## TASK DETAILS
For this item, repeat the material exactly while omitting its pictures.

## INFORMATION SHOWN
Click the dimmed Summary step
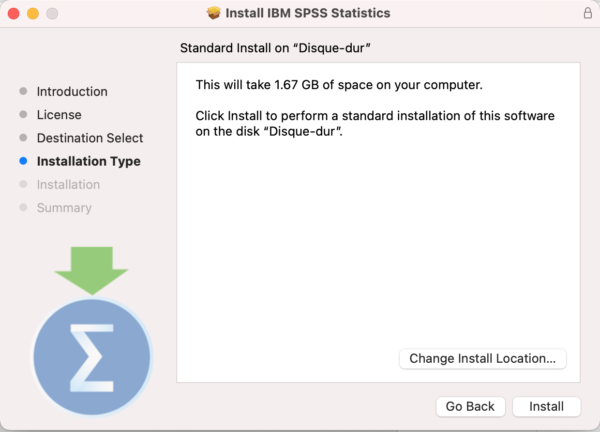click(x=64, y=208)
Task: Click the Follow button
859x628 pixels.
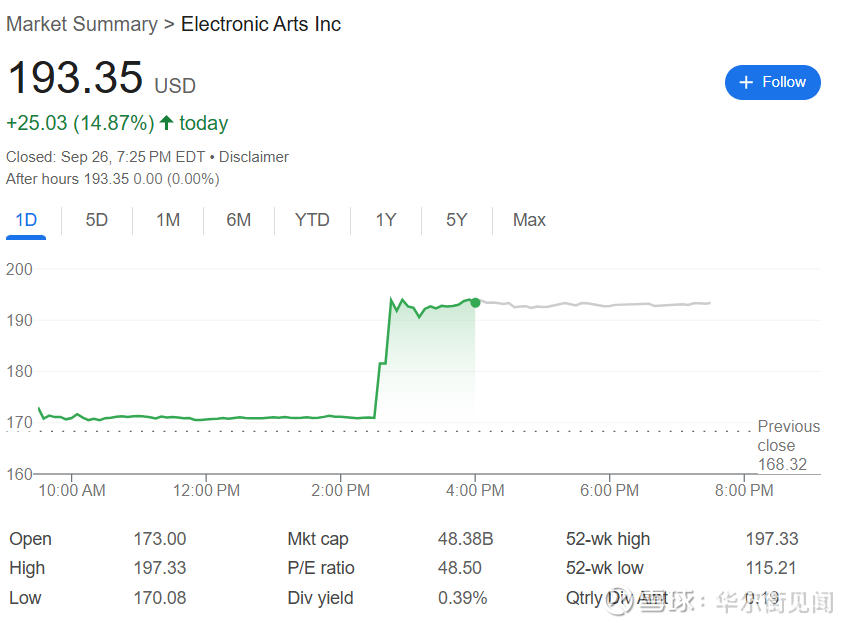Action: pyautogui.click(x=772, y=83)
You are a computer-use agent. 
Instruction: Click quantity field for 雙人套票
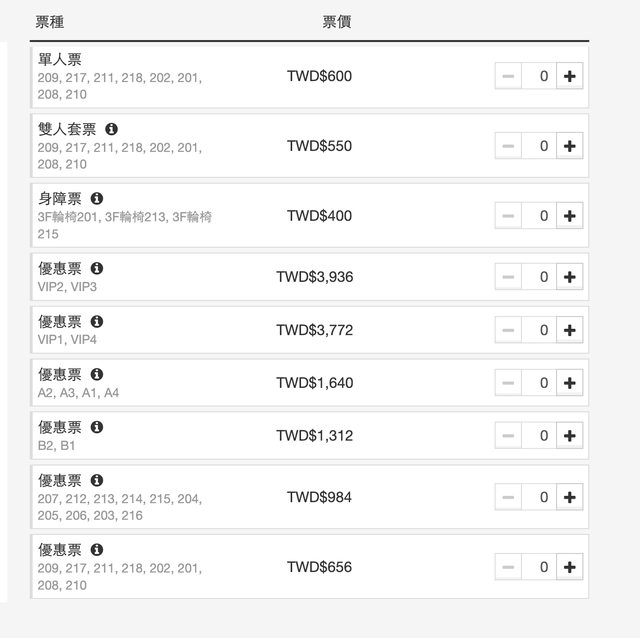[540, 146]
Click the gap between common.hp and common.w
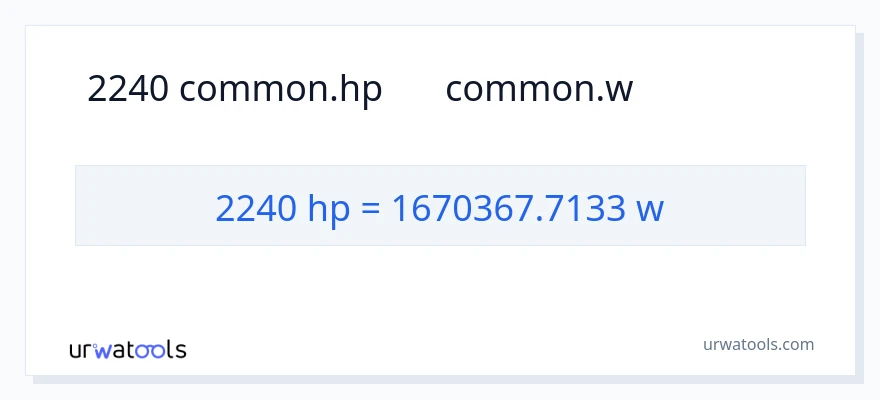The height and width of the screenshot is (400, 880). pos(414,89)
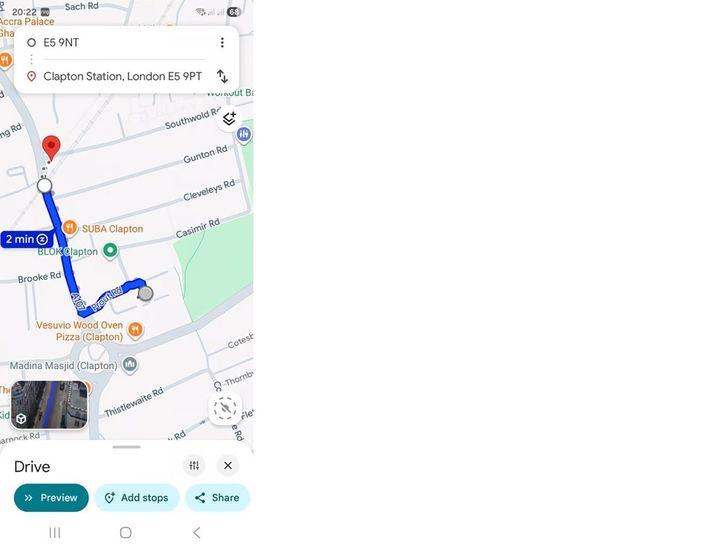
Task: Tap the 2 min route time label
Action: tap(27, 239)
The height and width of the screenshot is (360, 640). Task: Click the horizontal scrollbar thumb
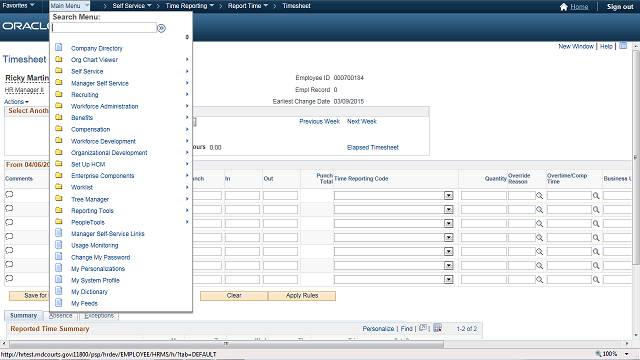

## ANSWER FOR THE TASK
Click the dimmed Summary step
click(x=64, y=208)
Task: Click the Follow button
859x628 pixels.
Action: pyautogui.click(x=772, y=83)
You are a computer-use agent. 
Instruction: Click quantity field for 雙人套票
[540, 146]
Click the gap between common.hp and common.w
The height and width of the screenshot is (400, 880). pos(414,89)
Task: Tap the 2 min route time label
Action: tap(27, 239)
The height and width of the screenshot is (360, 640). Task: Click the horizontal scrollbar thumb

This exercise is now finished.